Non va considerata un’entità fissa e affidabile, ma un organismo vivente, imprevedibile, perché in grandissima parte sconosciuto, e inoltre imperfetto e sofferente: “La creazione geme e soffre” e l’uomo con essa, in attesa della nascita di un mondo nuovo (Romani 8,22). Al centro di tale prospettiva c’è l’uomo e il suo lavoro. Oggi, nella data di uscita di questo giornale, è il 1° maggio, Festa dei lavoratori. Una festa importante e dovuta, per ragioni evidenti che qui non possiamo elencare. Basti ricordare che tutto ciò che esiste di umano nel mondo è fatto dalle mani di lavoratori ignoti, dal loro sacrificio, dal loro sudore; spesso sono vittime e schiavi, alle origini della civiltà e in certi casi anche oggi, quando dobbiamo lamentare il disagio di chi non ha lavoro e quindi manca del necessario e – come ribadisce Papa Francesco – della dignità. In Italia su questo tema siamo in pieno dibattito.

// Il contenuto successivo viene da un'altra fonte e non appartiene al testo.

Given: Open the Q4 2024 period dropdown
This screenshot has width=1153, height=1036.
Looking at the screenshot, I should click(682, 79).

Serpeggia e si diffonde perfino la disperazione. In una nota dei Vescovi del Veneto si legge che, a causa della crisi, in Italia si siano suicidati 150 tra lavoratori e imprenditori. Il lavoro incide così tanto nella vita delle persone. Nel cristianesimo è esaltato fino ad essere il mestiere del Figlio di Dio.

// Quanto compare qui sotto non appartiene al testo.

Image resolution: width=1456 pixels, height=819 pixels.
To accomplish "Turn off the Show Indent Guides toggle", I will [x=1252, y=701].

Non è da pensare, quindi – come si è fatto in passato -, che questa festa sia di parte, che appartenga alla Sinistra contro i ”padroni” e contro la Chiesa, come avrebbero voluto i socialisti di fine Ottocento e come hanno interpretato i cattolici per tanto tempo. Il superamento di tale barriera è venuto con Pio XII quando, nel 1955, ha istituito per il 1° maggio la memoria di san Giuseppe lavoratore, invitando i cattolici a entrare in pieno nella valorizzazione del lavoro a livello popolare, come era già stato fatto a livello di dottrina sociale cristiana. Il lavoro non è solo strumento per il bene comune della società, ma è un bene comune della società, e tutti devono fare la propia parte fino in fondo: gli enti pubblici e la politica in primo piano, poi i privati, mettendo a frutto le risorse come opportunità per lo sviluppo e inserire energie fresche e creative nella comune costruzione della Città degli uomini. Oggi, in piena crisi, si sta ripensando il lavoro in tutti i suoi aspetti. Un compito delicato e difficile. Si deve fare un cambiamento, con coraggio e prudenza, perché il mondo cambia, i mercati cambiano, i consumi e i sistemi produttivi cambiano. Ciò che non deve cambiare sono i valori del lavoro, connessi con la dignità dell’Uomo, evitando la cultura del degrado e dello “scarto” che lo farebbero ripiombare nella sua primitiva, selvaggia disumanità.